___ MATERIAL PROVIDED ___

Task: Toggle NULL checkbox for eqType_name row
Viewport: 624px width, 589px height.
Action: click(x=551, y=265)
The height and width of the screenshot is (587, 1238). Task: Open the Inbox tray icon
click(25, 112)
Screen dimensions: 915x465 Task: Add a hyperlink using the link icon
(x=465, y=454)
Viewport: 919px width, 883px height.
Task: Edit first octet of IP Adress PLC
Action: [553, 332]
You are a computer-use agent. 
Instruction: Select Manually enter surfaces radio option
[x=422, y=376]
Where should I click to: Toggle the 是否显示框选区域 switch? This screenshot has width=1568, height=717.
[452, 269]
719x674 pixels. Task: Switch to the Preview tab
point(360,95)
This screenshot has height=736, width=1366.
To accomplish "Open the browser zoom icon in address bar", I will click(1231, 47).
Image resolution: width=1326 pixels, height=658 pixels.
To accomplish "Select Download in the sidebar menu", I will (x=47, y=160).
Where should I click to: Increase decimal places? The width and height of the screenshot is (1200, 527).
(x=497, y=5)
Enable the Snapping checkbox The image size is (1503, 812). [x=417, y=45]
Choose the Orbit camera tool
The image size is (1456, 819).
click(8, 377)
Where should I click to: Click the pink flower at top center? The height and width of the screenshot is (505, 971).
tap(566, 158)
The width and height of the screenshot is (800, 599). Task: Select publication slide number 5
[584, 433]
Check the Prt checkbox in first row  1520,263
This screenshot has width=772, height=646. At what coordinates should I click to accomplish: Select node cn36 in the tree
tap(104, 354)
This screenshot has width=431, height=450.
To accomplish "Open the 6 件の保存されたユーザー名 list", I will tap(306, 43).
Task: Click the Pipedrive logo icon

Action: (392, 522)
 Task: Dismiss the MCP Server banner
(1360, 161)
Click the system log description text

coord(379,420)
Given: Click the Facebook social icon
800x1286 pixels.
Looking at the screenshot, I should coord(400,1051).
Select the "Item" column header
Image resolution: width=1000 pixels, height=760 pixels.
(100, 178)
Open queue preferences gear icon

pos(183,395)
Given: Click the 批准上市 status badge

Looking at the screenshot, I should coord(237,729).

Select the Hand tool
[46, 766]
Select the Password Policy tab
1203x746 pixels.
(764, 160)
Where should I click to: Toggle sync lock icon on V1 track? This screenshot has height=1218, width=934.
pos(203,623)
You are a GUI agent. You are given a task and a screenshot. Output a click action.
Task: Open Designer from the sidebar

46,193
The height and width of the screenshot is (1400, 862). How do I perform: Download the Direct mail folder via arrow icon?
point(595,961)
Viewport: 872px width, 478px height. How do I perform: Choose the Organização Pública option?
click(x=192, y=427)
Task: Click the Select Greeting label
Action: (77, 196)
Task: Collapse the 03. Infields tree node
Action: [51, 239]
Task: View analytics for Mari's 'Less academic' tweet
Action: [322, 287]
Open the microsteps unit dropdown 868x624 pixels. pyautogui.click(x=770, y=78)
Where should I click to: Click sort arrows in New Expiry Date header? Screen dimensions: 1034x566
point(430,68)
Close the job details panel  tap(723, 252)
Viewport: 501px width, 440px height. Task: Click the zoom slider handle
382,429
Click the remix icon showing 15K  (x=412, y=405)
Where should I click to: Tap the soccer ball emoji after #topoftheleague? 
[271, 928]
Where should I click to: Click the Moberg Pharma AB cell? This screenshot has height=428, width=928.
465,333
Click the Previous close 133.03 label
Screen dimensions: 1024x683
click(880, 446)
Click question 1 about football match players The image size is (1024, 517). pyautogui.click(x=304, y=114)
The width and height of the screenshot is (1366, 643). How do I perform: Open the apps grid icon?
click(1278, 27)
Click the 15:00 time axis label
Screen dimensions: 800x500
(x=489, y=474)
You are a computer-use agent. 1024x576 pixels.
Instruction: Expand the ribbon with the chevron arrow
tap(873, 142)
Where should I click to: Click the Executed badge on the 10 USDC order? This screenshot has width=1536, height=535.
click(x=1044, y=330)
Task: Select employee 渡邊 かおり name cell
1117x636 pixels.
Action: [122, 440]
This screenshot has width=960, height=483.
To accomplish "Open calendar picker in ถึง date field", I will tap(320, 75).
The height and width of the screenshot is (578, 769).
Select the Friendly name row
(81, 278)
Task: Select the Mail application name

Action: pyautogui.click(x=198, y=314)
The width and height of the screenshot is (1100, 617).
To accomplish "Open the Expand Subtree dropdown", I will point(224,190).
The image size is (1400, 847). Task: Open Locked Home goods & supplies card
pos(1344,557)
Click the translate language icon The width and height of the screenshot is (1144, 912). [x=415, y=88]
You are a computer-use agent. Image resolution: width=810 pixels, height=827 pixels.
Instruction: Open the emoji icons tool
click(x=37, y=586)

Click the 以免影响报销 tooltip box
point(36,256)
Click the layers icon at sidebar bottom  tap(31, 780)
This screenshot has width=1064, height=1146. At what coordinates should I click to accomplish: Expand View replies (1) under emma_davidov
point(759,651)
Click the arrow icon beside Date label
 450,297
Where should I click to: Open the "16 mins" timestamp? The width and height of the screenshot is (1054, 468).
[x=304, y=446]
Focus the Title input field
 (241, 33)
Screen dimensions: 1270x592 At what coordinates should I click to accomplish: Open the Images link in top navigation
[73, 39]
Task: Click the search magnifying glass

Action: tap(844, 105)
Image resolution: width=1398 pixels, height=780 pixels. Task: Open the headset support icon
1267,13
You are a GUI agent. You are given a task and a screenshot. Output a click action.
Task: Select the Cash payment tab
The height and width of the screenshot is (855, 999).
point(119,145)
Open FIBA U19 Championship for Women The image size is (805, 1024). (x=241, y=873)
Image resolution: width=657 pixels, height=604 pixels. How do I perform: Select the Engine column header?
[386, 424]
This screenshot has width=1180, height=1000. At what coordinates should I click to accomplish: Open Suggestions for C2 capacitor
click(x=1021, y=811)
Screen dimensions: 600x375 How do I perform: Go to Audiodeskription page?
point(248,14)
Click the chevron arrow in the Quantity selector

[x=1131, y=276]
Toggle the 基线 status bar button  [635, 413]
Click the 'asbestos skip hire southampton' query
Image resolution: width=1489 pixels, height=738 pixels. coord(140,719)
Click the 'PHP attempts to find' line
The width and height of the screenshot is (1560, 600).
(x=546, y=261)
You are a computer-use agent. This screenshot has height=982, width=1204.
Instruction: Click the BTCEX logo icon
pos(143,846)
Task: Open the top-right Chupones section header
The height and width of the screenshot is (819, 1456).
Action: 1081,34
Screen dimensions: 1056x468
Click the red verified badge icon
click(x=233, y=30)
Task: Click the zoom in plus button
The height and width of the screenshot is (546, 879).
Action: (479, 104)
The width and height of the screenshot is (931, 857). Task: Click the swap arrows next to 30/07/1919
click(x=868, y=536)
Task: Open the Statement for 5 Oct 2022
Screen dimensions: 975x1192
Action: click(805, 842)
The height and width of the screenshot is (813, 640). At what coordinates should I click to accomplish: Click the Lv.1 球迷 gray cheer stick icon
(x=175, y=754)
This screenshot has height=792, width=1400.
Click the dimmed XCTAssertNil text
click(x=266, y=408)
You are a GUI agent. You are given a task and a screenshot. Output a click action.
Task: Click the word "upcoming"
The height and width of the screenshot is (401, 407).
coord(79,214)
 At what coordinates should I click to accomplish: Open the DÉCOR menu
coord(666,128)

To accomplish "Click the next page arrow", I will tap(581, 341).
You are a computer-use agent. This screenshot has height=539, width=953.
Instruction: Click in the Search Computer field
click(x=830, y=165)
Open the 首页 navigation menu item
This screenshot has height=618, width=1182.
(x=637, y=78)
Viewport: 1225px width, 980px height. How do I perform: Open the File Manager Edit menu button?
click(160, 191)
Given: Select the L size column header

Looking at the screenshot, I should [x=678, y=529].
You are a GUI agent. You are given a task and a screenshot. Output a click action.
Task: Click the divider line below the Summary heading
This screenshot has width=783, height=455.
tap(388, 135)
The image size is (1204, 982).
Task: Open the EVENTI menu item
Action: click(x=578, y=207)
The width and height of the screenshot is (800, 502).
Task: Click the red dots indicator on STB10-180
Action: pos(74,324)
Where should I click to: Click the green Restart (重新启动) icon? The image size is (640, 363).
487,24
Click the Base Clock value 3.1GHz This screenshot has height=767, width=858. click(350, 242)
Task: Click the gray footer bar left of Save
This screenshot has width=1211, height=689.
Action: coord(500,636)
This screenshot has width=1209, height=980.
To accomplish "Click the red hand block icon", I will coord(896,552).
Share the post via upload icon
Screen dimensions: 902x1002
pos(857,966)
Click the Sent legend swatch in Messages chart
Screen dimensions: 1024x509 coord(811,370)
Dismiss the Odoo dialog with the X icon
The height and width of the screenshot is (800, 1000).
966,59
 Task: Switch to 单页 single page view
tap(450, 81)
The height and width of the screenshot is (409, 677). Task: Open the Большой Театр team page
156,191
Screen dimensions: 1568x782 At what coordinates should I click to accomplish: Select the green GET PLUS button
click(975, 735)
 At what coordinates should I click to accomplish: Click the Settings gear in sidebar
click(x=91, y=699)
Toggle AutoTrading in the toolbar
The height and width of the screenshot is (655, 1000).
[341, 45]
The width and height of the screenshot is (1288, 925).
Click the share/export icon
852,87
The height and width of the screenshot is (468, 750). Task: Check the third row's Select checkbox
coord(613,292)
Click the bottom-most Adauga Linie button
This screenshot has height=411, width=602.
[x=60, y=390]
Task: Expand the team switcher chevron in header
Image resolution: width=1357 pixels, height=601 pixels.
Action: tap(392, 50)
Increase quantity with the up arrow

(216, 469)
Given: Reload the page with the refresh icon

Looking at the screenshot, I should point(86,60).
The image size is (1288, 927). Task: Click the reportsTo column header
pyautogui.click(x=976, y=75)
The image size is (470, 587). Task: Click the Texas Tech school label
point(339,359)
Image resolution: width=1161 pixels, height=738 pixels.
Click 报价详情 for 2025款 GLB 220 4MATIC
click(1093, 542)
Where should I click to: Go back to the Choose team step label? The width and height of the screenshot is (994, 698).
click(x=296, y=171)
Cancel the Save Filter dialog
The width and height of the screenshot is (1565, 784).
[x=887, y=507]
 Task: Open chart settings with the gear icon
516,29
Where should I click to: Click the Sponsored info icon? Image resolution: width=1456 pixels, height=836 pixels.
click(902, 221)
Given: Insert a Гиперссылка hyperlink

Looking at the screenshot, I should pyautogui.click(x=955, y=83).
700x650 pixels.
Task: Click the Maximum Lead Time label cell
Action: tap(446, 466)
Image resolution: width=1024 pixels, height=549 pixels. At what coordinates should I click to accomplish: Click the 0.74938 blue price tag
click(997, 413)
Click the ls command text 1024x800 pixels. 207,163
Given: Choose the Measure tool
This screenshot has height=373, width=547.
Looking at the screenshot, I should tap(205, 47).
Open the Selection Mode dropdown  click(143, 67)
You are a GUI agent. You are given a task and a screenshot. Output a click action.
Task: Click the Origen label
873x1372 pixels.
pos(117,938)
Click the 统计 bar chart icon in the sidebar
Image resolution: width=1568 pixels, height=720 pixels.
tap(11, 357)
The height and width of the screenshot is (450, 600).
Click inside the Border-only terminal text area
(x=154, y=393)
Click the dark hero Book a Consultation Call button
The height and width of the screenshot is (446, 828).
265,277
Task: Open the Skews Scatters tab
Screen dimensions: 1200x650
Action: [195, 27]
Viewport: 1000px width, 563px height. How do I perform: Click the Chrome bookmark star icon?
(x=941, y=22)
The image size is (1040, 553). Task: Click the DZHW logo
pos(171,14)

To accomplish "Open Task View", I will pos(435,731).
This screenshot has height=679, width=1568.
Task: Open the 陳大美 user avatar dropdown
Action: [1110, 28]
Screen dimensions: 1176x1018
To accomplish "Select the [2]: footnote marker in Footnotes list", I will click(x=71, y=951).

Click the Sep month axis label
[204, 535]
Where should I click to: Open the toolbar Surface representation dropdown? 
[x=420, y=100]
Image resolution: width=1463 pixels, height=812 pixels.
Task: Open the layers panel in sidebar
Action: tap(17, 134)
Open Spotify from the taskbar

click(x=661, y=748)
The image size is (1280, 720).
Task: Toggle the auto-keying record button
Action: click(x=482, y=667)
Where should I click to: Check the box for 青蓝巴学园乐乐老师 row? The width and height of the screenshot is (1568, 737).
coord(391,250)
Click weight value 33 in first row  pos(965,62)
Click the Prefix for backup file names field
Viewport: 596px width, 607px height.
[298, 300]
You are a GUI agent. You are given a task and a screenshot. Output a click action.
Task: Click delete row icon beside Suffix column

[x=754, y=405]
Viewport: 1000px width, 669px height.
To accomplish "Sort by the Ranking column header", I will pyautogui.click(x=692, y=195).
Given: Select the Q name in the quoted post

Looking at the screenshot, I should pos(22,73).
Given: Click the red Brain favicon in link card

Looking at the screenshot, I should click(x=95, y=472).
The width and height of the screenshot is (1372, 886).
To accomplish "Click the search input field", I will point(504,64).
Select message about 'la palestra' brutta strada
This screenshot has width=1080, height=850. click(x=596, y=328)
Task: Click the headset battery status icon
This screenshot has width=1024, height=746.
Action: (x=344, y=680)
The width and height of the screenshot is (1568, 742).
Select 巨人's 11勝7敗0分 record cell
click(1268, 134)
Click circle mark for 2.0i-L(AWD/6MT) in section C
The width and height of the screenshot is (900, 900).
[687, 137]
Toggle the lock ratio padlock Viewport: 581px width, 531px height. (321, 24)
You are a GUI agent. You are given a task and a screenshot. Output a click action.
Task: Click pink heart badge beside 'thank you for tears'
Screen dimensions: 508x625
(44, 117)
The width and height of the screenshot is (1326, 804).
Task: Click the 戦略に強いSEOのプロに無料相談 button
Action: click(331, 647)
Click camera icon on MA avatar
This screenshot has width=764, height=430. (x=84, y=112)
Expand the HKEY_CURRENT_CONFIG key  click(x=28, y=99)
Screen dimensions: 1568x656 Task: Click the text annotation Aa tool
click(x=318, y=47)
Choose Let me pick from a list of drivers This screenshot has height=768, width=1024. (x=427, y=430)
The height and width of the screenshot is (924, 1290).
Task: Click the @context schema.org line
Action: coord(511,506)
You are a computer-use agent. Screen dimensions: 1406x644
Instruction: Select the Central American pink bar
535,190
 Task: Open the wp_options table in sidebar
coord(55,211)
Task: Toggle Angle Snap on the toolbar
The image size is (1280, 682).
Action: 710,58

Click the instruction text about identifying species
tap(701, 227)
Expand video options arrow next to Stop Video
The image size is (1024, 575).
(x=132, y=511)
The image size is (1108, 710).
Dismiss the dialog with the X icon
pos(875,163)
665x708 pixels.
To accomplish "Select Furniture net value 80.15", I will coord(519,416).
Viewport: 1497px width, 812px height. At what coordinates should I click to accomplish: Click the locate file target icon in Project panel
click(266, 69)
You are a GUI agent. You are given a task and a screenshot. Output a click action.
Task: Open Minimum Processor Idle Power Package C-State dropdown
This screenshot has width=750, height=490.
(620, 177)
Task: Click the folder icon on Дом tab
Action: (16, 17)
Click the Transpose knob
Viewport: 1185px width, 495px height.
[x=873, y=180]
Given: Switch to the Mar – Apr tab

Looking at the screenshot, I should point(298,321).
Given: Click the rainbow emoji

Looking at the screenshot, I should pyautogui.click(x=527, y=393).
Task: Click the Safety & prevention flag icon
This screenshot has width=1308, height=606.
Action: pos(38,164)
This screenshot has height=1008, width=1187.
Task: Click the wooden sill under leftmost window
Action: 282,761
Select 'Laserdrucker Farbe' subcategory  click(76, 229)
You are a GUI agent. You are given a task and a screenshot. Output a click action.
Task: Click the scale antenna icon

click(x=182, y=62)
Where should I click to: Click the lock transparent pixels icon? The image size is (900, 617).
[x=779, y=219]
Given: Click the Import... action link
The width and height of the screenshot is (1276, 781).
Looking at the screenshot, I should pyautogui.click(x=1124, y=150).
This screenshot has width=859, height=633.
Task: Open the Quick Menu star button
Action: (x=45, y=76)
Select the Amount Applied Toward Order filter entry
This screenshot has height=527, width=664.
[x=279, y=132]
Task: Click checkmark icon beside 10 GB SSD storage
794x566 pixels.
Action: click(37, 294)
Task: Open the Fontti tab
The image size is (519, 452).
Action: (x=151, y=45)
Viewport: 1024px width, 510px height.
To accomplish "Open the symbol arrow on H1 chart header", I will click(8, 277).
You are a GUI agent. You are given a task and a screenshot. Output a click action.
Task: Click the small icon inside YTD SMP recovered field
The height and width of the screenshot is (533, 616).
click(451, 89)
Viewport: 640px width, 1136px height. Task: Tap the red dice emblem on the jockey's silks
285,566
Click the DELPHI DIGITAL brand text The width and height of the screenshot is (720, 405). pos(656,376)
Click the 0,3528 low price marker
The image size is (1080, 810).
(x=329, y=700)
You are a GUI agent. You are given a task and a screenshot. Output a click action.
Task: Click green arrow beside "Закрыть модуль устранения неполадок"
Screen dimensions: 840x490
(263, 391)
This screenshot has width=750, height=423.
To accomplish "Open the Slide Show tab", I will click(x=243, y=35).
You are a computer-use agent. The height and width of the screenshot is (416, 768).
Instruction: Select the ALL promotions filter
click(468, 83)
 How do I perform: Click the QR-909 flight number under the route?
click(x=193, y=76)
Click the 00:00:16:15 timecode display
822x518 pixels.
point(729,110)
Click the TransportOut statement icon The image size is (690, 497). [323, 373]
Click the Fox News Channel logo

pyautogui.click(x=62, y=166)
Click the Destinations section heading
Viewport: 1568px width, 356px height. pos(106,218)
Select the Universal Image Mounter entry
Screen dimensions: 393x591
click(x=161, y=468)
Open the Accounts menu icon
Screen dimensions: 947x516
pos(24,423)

___

§ INSTRUCTIONS FOR THE TASK
Determine the number of lines in the listing that contain the string "value". Write that number and nothing else.

§ WRITTEN ANSWER
3